» Stored items
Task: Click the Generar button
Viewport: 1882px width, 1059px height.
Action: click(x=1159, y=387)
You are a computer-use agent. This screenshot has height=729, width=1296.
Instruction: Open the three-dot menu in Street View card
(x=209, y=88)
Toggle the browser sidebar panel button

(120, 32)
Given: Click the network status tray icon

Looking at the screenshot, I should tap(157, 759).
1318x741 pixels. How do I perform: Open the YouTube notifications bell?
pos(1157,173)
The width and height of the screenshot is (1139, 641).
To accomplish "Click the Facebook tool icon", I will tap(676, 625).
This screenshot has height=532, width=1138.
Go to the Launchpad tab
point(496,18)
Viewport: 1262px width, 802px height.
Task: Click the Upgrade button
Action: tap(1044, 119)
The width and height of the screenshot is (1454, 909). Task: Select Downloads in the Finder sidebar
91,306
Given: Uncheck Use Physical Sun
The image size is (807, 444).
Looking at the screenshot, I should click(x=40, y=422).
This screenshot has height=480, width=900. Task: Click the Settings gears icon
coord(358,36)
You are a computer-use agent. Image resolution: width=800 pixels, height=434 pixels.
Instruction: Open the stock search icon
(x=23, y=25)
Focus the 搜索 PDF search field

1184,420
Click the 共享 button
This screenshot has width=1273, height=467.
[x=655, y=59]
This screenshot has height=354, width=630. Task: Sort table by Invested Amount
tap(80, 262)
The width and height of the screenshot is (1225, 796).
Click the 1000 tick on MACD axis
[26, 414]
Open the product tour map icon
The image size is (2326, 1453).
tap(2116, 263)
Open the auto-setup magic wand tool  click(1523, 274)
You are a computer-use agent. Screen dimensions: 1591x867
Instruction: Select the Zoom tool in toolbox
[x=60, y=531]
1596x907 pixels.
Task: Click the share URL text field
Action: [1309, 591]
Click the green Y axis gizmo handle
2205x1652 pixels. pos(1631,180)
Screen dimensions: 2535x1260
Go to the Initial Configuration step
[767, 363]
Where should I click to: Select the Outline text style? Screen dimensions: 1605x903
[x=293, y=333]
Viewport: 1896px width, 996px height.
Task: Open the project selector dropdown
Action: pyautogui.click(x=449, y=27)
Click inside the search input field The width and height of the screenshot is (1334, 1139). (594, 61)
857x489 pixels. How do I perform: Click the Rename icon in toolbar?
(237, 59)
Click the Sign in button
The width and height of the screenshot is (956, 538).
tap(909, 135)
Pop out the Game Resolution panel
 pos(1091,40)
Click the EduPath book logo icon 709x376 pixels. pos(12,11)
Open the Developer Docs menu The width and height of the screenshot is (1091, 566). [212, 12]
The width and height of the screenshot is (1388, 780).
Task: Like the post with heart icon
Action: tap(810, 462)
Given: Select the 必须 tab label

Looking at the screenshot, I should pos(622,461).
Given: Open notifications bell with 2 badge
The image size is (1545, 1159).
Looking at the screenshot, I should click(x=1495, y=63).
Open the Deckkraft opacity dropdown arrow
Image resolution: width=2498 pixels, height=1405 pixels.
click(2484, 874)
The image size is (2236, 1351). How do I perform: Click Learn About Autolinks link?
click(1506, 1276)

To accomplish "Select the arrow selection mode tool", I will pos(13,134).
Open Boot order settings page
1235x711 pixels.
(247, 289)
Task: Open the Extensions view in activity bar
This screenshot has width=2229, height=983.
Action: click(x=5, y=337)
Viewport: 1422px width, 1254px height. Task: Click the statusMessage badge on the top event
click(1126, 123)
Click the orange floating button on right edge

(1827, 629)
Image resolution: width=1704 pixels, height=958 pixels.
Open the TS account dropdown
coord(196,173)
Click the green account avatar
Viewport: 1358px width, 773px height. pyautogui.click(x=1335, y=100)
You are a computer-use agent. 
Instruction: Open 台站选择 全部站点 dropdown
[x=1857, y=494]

» What needs to be done
Please repeat every record above word for word.

» Your response
Task: Click the Generar button
Viewport: 1882px width, 1059px height.
Action: click(x=1159, y=387)
You are a computer-use agent. This screenshot has height=729, width=1296.
Instruction: Open the three-dot menu in Street View card
(x=209, y=88)
Toggle the browser sidebar panel button

(120, 32)
Given: Click the network status tray icon

Looking at the screenshot, I should tap(157, 759).
1318x741 pixels. How do I perform: Open the YouTube notifications bell?
pos(1157,173)
The width and height of the screenshot is (1139, 641).
To accomplish "Click the Facebook tool icon", I will tap(676, 625).
This screenshot has height=532, width=1138.
Go to the Launchpad tab
point(496,18)
Viewport: 1262px width, 802px height.
Task: Click the Upgrade button
Action: tap(1044, 119)
The width and height of the screenshot is (1454, 909). Task: Select Downloads in the Finder sidebar
91,306
Given: Uncheck Use Physical Sun
The image size is (807, 444).
Looking at the screenshot, I should click(x=40, y=422).
This screenshot has height=480, width=900. Task: Click the Settings gears icon
coord(358,36)
You are a computer-use agent. Image resolution: width=800 pixels, height=434 pixels.
Instruction: Open the stock search icon
(x=23, y=25)
Focus the 搜索 PDF search field

1184,420
Click the 共享 button
This screenshot has width=1273, height=467.
[x=655, y=59]
This screenshot has height=354, width=630. Task: Sort table by Invested Amount
tap(80, 262)
The width and height of the screenshot is (1225, 796).
Click the 1000 tick on MACD axis
[26, 414]
Open the product tour map icon
The image size is (2326, 1453).
tap(2116, 263)
Open the auto-setup magic wand tool  click(1523, 274)
You are a computer-use agent. Screen dimensions: 1591x867
Instruction: Select the Zoom tool in toolbox
[x=60, y=531]
1596x907 pixels.
Task: Click the share URL text field
Action: [1309, 591]
Click the green Y axis gizmo handle
2205x1652 pixels. pos(1631,180)
Screen dimensions: 2535x1260
Go to the Initial Configuration step
[767, 363]
Where should I click to: Select the Outline text style? Screen dimensions: 1605x903
[x=293, y=333]
Viewport: 1896px width, 996px height.
Task: Open the project selector dropdown
Action: pyautogui.click(x=449, y=27)
Click inside the search input field The width and height of the screenshot is (1334, 1139). (594, 61)
857x489 pixels. How do I perform: Click the Rename icon in toolbar?
(237, 59)
Click the Sign in button
The width and height of the screenshot is (956, 538).
tap(909, 135)
Pop out the Game Resolution panel
 pos(1091,40)
Click the EduPath book logo icon 709x376 pixels. pos(12,11)
Open the Developer Docs menu The width and height of the screenshot is (1091, 566). [212, 12]
The width and height of the screenshot is (1388, 780).
Task: Like the post with heart icon
Action: tap(810, 462)
Given: Select the 必须 tab label

Looking at the screenshot, I should pos(622,461).
Given: Open notifications bell with 2 badge
The image size is (1545, 1159).
Looking at the screenshot, I should click(x=1495, y=63).
Open the Deckkraft opacity dropdown arrow
Image resolution: width=2498 pixels, height=1405 pixels.
click(2484, 874)
The image size is (2236, 1351). How do I perform: Click Learn About Autolinks link?
click(1506, 1276)

To accomplish "Select the arrow selection mode tool", I will pos(13,134).
Open Boot order settings page
1235x711 pixels.
(247, 289)
Task: Open the Extensions view in activity bar
This screenshot has width=2229, height=983.
Action: click(x=5, y=337)
Viewport: 1422px width, 1254px height. Task: Click the statusMessage badge on the top event
click(1126, 123)
Click the orange floating button on right edge

(1827, 629)
Image resolution: width=1704 pixels, height=958 pixels.
Open the TS account dropdown
coord(196,173)
Click the green account avatar
Viewport: 1358px width, 773px height. pyautogui.click(x=1335, y=100)
You are a computer-use agent. 
Instruction: Open 台站选择 全部站点 dropdown
[x=1857, y=494]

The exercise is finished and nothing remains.